* [EXERCISE]: Extract, in full, the lines below, beginning at the first and ending with the line that contains "You are a computer-use agent. The". Pictures do not belong in the copy.

* [Stored items]:
○ ○ ○ ○ ○ ○ ○

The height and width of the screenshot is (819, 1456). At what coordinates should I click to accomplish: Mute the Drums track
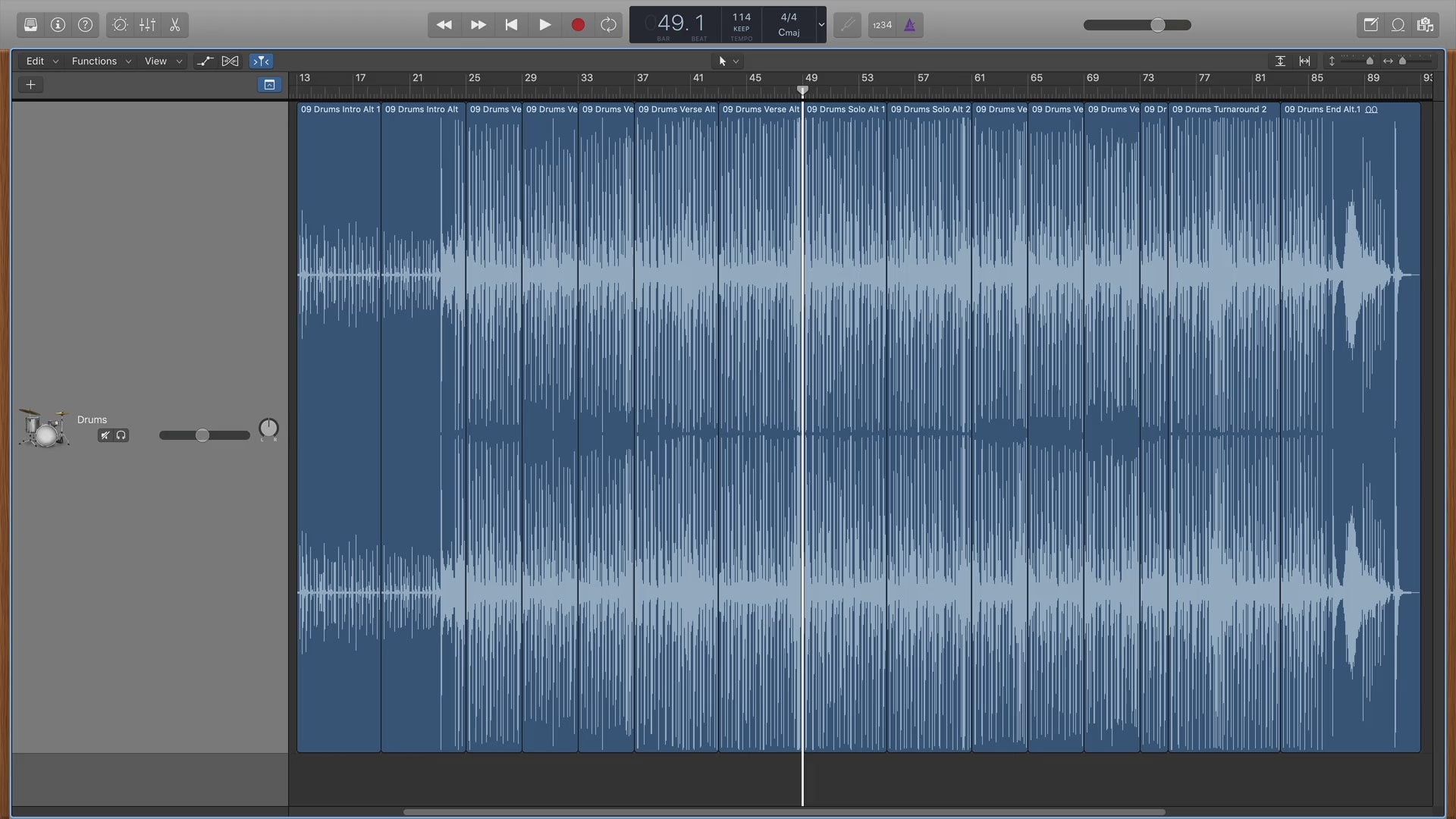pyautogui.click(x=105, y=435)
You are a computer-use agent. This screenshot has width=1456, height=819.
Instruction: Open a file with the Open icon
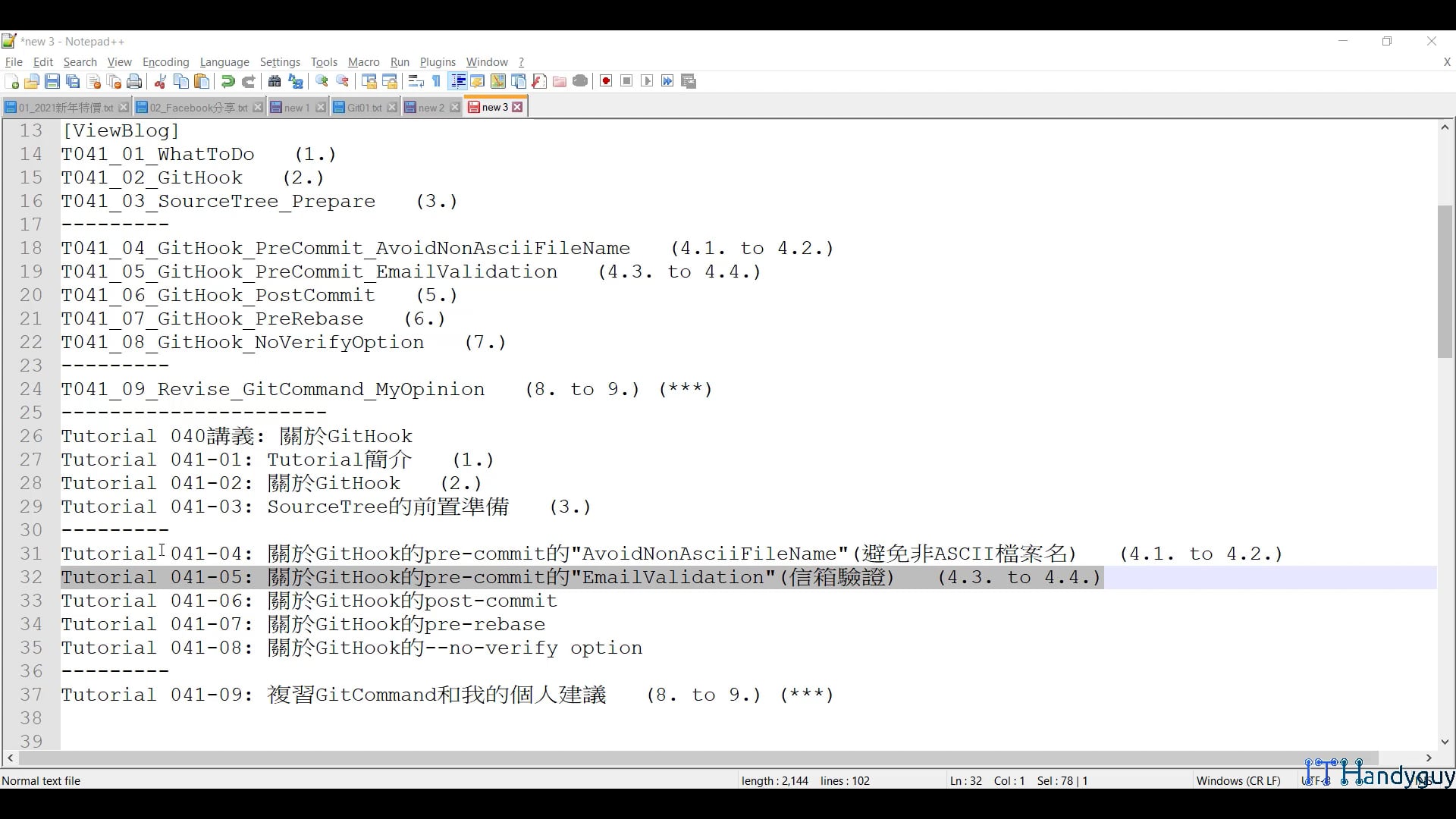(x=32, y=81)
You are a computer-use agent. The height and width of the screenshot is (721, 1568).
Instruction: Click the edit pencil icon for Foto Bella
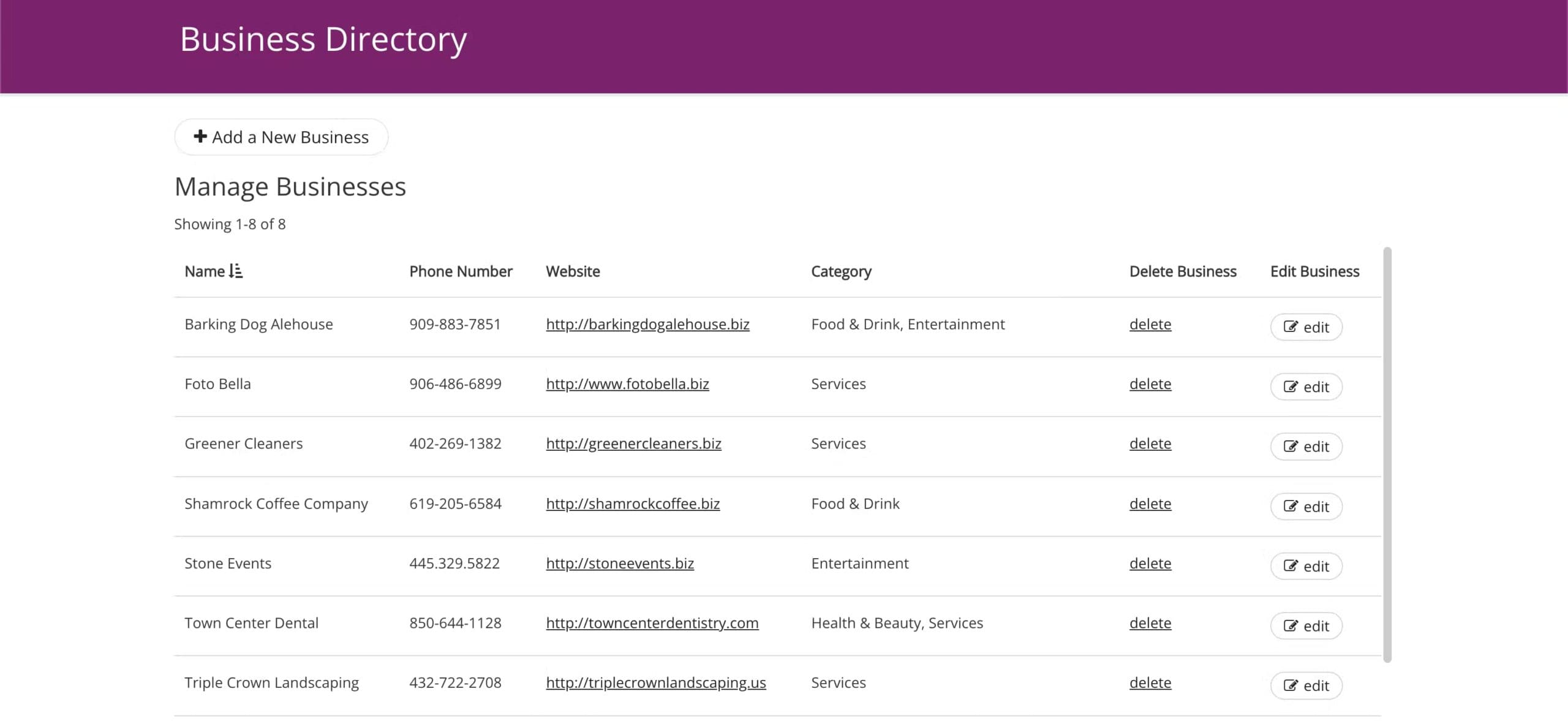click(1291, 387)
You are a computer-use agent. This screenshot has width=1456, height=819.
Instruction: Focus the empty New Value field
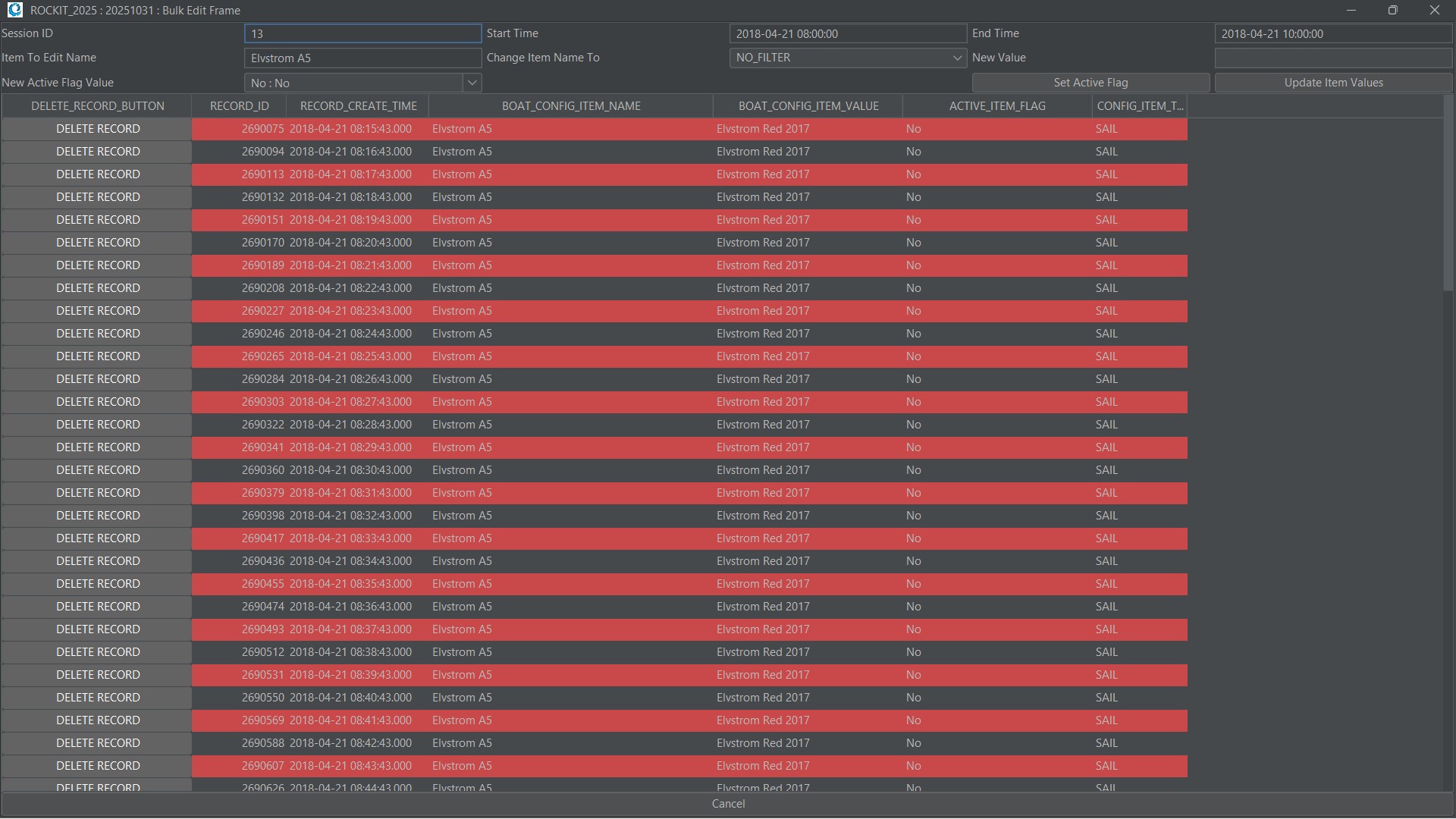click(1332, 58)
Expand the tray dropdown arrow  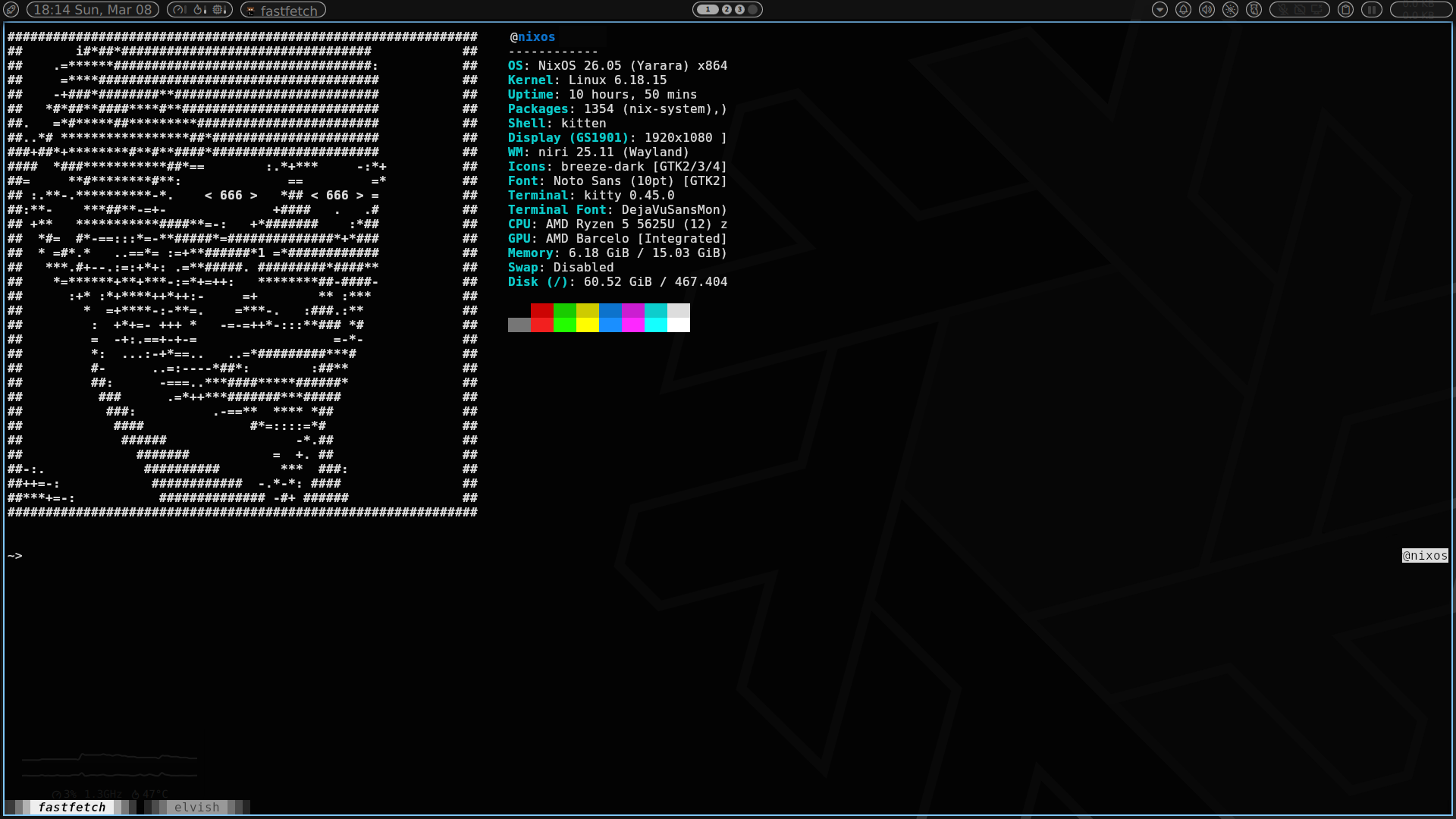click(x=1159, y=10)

○ ○ ○ ○ ○ ○ ○

* [EXERCISE OUTPUT]:
The height and width of the screenshot is (819, 1456). At what coordinates should I click to accomplish: Mute the Drums track
pyautogui.click(x=105, y=435)
You are a computer-use agent. This screenshot has width=1456, height=819.
Instruction: Open a file with the Open icon
(x=32, y=81)
You are a computer-use agent. The height and width of the screenshot is (721, 1568).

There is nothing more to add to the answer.